Data provided section start
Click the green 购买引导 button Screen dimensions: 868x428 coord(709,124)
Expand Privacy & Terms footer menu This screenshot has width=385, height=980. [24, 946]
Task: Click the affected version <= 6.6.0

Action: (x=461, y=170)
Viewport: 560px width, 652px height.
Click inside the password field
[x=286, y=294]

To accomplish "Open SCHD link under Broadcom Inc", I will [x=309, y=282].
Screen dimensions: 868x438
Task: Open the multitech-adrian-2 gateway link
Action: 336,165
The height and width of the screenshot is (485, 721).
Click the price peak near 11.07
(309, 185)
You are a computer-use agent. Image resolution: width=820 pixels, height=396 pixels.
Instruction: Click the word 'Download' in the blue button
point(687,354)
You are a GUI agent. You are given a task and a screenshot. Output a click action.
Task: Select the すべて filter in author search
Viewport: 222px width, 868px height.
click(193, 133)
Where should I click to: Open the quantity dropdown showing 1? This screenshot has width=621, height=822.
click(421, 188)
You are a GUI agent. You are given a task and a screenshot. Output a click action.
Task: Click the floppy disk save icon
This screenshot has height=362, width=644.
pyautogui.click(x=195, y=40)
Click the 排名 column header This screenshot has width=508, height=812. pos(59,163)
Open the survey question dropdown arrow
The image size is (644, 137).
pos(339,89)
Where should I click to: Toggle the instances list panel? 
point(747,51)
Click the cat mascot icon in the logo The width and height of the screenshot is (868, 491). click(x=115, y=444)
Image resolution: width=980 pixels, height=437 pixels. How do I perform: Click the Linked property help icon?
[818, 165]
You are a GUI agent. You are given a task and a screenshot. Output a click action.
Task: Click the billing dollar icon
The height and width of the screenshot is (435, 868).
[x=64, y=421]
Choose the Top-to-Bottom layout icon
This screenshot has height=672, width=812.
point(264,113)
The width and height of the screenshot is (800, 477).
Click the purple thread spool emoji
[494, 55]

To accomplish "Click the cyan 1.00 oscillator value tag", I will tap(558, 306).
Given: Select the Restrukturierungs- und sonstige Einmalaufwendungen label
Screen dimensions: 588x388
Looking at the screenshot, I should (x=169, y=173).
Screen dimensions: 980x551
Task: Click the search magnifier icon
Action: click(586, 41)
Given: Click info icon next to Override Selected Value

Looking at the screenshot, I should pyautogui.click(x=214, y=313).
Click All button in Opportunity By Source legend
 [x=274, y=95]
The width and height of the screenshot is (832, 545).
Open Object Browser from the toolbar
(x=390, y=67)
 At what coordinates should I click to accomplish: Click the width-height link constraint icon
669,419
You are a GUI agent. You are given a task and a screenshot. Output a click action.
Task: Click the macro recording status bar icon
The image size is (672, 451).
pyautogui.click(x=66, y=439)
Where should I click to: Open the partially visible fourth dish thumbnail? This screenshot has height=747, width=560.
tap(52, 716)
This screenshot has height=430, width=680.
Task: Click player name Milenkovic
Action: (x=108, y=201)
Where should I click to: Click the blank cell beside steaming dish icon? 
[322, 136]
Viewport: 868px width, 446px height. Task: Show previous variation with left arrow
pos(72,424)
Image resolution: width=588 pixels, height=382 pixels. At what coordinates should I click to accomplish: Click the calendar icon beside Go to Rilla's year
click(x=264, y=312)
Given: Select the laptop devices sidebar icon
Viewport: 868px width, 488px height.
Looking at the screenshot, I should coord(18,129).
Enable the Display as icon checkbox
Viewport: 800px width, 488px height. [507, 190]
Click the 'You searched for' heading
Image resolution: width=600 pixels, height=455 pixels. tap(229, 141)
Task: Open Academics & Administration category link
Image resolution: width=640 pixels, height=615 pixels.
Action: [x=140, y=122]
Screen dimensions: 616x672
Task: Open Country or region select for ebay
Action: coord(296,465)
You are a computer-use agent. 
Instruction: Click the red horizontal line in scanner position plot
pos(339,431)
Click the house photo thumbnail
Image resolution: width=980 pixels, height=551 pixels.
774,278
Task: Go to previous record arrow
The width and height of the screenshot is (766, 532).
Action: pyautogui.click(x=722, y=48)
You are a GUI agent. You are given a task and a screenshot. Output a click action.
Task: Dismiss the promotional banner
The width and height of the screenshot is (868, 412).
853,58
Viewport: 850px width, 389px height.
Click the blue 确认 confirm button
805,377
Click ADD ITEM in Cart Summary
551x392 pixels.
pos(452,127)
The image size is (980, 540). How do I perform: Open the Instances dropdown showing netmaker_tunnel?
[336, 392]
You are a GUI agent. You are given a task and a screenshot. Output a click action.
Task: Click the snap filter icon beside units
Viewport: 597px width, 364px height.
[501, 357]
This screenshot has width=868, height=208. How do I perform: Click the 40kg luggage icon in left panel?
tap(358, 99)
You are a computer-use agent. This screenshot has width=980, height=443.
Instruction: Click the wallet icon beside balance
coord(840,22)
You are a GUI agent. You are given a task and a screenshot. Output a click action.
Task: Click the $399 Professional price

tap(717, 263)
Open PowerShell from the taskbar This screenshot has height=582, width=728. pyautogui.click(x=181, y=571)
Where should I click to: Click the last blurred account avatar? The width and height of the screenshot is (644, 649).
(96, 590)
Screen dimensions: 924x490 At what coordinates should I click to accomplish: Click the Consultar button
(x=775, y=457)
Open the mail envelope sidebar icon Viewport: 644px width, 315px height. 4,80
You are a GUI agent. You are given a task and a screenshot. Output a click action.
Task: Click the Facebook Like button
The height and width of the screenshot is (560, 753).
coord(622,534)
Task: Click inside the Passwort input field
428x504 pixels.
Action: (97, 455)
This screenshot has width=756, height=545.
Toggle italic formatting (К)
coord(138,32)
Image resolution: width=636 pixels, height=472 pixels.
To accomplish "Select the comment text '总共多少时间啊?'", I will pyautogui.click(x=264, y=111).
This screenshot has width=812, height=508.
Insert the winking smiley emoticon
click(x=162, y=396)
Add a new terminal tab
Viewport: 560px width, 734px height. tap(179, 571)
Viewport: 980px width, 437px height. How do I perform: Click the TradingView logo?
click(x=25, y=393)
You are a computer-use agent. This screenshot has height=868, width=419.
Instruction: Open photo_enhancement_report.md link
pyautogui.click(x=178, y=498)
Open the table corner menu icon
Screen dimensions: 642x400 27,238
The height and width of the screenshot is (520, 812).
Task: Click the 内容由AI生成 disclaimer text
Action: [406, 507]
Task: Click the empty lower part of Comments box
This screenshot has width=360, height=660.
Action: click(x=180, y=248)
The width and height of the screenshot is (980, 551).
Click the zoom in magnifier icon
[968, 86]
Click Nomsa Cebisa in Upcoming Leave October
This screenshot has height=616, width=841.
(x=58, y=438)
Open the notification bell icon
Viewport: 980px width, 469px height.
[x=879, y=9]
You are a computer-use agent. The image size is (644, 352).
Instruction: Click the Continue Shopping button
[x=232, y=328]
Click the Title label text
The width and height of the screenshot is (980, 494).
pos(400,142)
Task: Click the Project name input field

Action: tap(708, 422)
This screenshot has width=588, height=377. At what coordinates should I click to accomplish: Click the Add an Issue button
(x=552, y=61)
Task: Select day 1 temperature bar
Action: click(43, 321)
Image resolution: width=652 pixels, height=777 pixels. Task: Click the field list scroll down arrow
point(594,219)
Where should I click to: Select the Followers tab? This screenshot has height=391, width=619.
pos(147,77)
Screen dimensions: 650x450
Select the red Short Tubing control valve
Data provided section end
__What you need to do__: Now copy each line of the entries that mentions "sidebar".

__Response to this exercise__:
Given: Select the laptop devices sidebar icon
Open the mail envelope sidebar icon Viewport: 644px width, 315px height. 4,80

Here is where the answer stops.